Eugenio Coccia: The Quest for Gravitational Waves
A first detection of gravitational waves tests Einstein’s prediction. Another motivation for looking for gravitational waves is that one can look beyond the visible universe, to understand black holes, supernovae, GRBs. Third, one can look as back in time as a theorist can conceive, gaining information from the beginning of the universe.
The main features are two transversal polarization states, associated with massless, spin-2 particles (gravitons. The radiaotion is emitted by a time-varying quadrupole.
There are no laboratories to produce gravitational waves. A 1000 tons steel rotor at 4 Hz would give a luminosity of 10^-30 W: the comment of Einstein is “a practically vanishing value”. A collapse to neutron star with mass 1.4 M-sun gives 10^52 watts, and if this is in the galaxy this gives a 10^-18 power, in the virgo cluster 10^-21. This is a challenge to contemporary experimental physics.
Gravitational waves are emitted by coherent acceleration of a large portion of matter. They cannot be shielded, and they arrive to the detector in pristine condition. They can reveal features of their sources that other messengers can’t provide.
A pulsar in the sky has been shown to lose energy exactly as general relativity predicts. The orbital period decreases. So we are confident that GWs exist.
The methods of detection at very low frequency involve cosmic microwave background polarization. When the wave period is years, we go to pulsar timing. For higher frequency there are space interferometers, and present detector already taking data are at very high frequency.

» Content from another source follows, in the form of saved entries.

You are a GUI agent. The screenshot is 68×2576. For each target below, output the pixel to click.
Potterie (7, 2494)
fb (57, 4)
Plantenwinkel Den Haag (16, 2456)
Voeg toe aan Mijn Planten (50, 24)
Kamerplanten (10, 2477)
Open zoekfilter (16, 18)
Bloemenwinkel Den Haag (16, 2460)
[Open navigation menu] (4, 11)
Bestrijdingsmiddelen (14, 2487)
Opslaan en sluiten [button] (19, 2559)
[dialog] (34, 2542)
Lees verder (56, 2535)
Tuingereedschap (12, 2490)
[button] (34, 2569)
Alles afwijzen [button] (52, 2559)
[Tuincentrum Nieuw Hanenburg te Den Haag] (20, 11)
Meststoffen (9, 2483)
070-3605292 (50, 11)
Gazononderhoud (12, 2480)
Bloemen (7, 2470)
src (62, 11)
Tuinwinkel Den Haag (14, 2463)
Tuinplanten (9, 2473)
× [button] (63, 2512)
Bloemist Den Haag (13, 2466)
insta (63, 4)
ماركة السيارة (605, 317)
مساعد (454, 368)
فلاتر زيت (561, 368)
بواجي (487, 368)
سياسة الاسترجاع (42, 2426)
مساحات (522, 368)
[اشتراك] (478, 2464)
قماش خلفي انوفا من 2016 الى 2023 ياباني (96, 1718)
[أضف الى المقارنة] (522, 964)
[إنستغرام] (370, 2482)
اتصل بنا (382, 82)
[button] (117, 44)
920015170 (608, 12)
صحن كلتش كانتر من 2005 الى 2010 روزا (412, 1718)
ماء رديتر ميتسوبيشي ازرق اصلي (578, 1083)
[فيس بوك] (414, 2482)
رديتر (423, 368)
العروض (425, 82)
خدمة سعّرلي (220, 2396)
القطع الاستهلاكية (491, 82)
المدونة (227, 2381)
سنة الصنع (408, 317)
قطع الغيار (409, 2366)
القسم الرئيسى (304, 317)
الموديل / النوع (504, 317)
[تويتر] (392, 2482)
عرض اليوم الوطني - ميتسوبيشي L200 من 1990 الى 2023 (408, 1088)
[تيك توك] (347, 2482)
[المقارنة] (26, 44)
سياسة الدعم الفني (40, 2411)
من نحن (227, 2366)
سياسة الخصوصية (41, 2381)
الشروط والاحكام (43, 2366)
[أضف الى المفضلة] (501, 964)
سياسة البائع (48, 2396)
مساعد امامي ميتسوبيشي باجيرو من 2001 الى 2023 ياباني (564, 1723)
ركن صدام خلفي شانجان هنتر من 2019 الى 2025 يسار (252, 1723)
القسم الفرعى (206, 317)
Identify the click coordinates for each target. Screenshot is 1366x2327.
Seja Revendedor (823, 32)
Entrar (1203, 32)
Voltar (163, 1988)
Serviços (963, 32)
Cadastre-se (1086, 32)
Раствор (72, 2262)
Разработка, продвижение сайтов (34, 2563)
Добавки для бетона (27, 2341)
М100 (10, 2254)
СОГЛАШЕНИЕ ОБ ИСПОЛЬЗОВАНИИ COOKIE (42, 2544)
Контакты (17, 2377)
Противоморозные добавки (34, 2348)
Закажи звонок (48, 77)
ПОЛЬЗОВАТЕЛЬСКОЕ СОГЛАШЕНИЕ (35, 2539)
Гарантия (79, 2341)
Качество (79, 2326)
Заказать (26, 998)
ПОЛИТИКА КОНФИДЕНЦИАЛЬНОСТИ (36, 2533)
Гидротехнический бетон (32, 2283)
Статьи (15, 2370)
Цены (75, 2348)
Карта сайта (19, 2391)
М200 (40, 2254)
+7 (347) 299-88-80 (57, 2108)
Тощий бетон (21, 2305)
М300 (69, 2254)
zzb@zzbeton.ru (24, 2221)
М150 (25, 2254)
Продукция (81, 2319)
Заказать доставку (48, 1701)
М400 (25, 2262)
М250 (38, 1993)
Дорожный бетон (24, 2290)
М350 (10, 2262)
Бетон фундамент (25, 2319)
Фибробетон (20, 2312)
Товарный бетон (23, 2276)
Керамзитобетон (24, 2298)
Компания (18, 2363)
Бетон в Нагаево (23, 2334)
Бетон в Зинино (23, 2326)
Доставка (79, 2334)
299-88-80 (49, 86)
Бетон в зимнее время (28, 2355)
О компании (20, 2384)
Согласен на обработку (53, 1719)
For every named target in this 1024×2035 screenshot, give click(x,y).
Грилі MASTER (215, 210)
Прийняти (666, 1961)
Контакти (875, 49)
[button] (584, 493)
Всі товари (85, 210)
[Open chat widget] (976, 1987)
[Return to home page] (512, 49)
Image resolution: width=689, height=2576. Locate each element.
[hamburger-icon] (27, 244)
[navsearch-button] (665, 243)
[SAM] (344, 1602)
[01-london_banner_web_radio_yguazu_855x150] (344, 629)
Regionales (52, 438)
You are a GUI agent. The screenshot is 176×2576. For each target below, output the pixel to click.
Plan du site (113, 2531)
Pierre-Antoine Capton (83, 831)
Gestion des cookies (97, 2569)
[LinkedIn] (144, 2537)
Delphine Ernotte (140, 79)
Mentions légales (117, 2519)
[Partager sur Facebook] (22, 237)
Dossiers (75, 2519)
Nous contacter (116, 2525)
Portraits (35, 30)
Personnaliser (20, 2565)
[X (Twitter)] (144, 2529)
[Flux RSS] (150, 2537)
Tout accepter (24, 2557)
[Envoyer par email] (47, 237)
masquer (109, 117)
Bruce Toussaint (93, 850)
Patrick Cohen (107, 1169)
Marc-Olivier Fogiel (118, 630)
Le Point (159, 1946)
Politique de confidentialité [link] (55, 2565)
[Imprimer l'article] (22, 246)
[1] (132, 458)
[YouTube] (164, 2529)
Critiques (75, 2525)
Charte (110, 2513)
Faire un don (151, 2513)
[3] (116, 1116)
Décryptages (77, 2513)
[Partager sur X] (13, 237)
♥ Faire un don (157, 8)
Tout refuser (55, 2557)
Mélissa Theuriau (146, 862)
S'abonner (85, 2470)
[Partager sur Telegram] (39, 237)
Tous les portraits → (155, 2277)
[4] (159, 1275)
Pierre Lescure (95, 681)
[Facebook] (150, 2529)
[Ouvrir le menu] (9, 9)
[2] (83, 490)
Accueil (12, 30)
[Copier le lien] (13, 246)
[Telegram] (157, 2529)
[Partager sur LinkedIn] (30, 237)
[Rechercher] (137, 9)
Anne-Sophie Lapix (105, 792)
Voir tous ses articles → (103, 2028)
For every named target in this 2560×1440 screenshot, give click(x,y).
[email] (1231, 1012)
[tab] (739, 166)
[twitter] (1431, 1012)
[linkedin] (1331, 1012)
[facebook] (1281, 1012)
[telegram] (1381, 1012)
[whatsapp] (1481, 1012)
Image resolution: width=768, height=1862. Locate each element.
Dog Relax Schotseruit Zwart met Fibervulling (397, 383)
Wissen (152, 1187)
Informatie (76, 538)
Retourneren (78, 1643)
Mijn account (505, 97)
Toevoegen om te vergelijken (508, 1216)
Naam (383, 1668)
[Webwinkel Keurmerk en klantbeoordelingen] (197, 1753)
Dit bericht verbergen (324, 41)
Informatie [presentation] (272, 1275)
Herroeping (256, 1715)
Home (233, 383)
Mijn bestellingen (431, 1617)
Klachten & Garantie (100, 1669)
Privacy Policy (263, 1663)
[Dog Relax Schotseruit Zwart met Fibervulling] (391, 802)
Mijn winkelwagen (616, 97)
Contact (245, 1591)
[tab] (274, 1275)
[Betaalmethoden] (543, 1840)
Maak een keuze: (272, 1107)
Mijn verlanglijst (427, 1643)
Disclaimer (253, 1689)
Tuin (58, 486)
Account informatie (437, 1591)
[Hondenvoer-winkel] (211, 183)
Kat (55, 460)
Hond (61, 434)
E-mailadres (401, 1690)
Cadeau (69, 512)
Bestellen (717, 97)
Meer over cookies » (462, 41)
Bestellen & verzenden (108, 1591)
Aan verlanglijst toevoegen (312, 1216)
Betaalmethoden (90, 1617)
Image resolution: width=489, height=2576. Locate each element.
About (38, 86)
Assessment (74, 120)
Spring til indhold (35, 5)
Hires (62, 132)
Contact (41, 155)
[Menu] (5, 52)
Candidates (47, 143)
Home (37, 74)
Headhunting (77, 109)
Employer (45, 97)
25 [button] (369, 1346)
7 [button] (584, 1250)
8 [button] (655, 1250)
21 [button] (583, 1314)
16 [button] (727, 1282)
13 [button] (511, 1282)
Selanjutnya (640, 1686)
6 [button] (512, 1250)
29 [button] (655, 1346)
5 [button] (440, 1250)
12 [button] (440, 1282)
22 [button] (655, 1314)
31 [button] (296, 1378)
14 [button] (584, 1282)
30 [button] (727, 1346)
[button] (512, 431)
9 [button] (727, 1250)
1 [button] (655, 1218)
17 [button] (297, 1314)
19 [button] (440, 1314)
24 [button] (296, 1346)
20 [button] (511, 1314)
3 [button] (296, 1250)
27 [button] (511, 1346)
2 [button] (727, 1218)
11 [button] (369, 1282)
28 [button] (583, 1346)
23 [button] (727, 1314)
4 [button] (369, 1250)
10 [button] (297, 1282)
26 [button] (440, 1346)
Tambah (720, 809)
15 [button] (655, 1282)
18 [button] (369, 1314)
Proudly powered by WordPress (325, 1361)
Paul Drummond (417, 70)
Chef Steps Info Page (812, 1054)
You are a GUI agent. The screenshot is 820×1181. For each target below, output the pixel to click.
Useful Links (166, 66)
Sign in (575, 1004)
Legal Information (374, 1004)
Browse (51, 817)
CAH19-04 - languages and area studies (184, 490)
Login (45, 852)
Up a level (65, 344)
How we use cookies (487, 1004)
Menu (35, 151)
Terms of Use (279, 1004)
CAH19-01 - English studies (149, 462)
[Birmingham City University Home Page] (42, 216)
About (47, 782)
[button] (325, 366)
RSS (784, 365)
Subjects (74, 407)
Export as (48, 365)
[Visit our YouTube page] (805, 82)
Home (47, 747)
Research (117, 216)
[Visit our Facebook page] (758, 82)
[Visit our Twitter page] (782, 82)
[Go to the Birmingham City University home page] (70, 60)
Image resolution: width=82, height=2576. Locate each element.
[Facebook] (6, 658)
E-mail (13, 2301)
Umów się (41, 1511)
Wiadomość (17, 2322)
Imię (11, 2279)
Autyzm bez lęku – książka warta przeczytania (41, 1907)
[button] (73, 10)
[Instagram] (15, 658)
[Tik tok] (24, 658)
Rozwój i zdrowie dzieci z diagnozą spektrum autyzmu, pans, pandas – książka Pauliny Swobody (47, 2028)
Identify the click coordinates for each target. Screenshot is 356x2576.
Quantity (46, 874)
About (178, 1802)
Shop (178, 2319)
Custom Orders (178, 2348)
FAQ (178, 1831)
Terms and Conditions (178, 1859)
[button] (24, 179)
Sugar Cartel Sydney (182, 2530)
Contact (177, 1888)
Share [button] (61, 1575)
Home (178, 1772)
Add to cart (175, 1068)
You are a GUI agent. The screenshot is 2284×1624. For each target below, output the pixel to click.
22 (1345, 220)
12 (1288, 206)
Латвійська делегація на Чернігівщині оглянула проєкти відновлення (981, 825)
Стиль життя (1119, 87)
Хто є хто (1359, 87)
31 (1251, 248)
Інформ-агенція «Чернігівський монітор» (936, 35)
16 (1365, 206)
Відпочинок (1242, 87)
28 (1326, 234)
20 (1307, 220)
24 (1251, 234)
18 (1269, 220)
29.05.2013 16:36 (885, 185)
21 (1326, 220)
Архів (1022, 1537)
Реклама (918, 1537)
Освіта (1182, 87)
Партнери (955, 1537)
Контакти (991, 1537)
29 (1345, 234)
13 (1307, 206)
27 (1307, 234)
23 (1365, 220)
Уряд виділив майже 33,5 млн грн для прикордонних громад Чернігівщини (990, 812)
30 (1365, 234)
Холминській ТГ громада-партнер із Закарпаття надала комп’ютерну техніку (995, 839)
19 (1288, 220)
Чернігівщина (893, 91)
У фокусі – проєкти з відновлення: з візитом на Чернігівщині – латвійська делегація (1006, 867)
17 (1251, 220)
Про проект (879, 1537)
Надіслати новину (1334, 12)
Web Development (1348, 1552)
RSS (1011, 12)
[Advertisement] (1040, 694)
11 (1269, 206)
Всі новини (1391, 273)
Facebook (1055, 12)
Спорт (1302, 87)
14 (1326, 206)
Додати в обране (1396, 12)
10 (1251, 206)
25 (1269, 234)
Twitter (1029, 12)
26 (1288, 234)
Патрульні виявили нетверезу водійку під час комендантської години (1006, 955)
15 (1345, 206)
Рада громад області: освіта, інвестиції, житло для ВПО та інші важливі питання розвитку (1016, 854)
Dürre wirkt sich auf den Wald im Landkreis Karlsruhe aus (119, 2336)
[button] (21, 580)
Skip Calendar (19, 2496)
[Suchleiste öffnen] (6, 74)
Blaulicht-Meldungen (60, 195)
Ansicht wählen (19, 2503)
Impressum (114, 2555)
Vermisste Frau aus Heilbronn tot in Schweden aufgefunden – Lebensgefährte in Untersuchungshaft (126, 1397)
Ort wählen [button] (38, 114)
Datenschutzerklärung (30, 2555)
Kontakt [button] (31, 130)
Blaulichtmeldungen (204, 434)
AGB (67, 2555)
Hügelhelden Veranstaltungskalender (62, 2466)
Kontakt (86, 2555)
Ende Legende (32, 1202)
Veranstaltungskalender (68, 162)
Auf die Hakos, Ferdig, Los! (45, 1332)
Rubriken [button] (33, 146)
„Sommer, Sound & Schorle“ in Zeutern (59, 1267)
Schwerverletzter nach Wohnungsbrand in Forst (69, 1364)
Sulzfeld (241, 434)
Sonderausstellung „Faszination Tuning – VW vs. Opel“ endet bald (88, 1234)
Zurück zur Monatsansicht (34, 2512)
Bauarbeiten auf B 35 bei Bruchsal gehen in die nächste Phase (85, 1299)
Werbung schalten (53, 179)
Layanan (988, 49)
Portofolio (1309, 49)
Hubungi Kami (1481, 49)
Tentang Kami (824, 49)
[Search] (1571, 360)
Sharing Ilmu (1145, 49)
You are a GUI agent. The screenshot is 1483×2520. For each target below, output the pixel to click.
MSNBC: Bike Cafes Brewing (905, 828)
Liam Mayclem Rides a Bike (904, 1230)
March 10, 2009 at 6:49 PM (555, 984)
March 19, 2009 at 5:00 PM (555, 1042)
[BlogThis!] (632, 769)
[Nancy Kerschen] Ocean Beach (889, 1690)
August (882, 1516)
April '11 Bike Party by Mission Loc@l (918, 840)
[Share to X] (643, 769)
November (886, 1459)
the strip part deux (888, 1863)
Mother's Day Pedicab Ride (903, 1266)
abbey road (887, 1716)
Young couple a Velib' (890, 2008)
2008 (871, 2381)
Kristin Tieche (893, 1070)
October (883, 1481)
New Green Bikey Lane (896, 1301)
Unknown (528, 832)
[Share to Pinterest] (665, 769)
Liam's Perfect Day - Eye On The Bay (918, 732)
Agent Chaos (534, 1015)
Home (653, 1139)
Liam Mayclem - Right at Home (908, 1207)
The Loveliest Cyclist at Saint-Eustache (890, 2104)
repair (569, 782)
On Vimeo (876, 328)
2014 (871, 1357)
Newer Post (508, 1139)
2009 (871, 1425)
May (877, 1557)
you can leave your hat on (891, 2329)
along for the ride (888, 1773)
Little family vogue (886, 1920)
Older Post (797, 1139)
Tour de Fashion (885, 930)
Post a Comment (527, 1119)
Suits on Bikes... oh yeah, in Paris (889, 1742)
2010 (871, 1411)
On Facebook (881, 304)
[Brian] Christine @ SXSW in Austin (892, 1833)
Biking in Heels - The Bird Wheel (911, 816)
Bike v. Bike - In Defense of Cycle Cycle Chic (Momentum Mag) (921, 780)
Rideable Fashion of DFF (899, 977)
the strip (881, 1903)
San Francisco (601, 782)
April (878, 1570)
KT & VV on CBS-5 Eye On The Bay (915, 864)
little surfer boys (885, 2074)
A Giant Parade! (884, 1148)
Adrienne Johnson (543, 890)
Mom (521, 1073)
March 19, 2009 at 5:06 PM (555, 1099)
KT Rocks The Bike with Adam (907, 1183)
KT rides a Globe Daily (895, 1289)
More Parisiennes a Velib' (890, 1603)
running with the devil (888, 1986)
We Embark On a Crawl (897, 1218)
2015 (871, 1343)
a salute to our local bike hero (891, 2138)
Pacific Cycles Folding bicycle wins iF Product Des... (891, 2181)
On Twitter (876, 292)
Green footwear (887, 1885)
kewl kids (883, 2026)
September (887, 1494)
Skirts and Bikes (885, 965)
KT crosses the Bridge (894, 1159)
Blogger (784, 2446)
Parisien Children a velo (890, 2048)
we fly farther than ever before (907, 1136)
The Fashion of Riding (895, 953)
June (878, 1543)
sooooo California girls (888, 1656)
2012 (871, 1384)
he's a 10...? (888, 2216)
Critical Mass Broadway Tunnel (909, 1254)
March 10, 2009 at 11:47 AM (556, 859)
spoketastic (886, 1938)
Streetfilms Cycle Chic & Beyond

We can learn a lot by detecting the waveforms of gravitational waves. For a supernova the information is a inner detailed dynamics of the SN. For spinning neutron stars, one gets the neutron star locations near the earth, and pulsar evolution. For coalescing binaries (two compact objects spiraling into one another) one can determine masses of the objects, distance to the system, measuring the Hubble constant. The stochastic background, relic of the early universe, provides a confirmation of the big bang, and inflation. It is also a unique probe to the Planck epoch. It might even provide the proof of existence of cosmic strings.
The speaker mentioned that every newly opened astronomical window has found unexpected results. Optical window was opened by Galilei, and the first surprise was Jupiter’s moons. Cosmic rays in 1912 provided us with the discovery of the muon. And so on. So the point is clear: if we open a window to study gravitational waves we are confident of new discoveries and surprises.
In the world there are several interferometric and resonant-mass detectors. Auriga and Nautilus are the only resonant-mass detector in operation now.
Forty years of attempts of detection have passed. There is a international committee for gravitational waves (GWIC). There is a lot of collaboration rather than competition, because of the need to join forces and data.
There was a phase change in the view. From 2005 on, we know that there are no such strong sources in the sky, need to be more conservative and try to detect the sources we imagine in the sky at the moment. A world-wide network of interferometers is composed of LIGO in Hanford and Livingston, VIRGO in Italy, GEoO600, and Kagra, a 3km interferomenter, is in preparation underground in the Kamioka mine.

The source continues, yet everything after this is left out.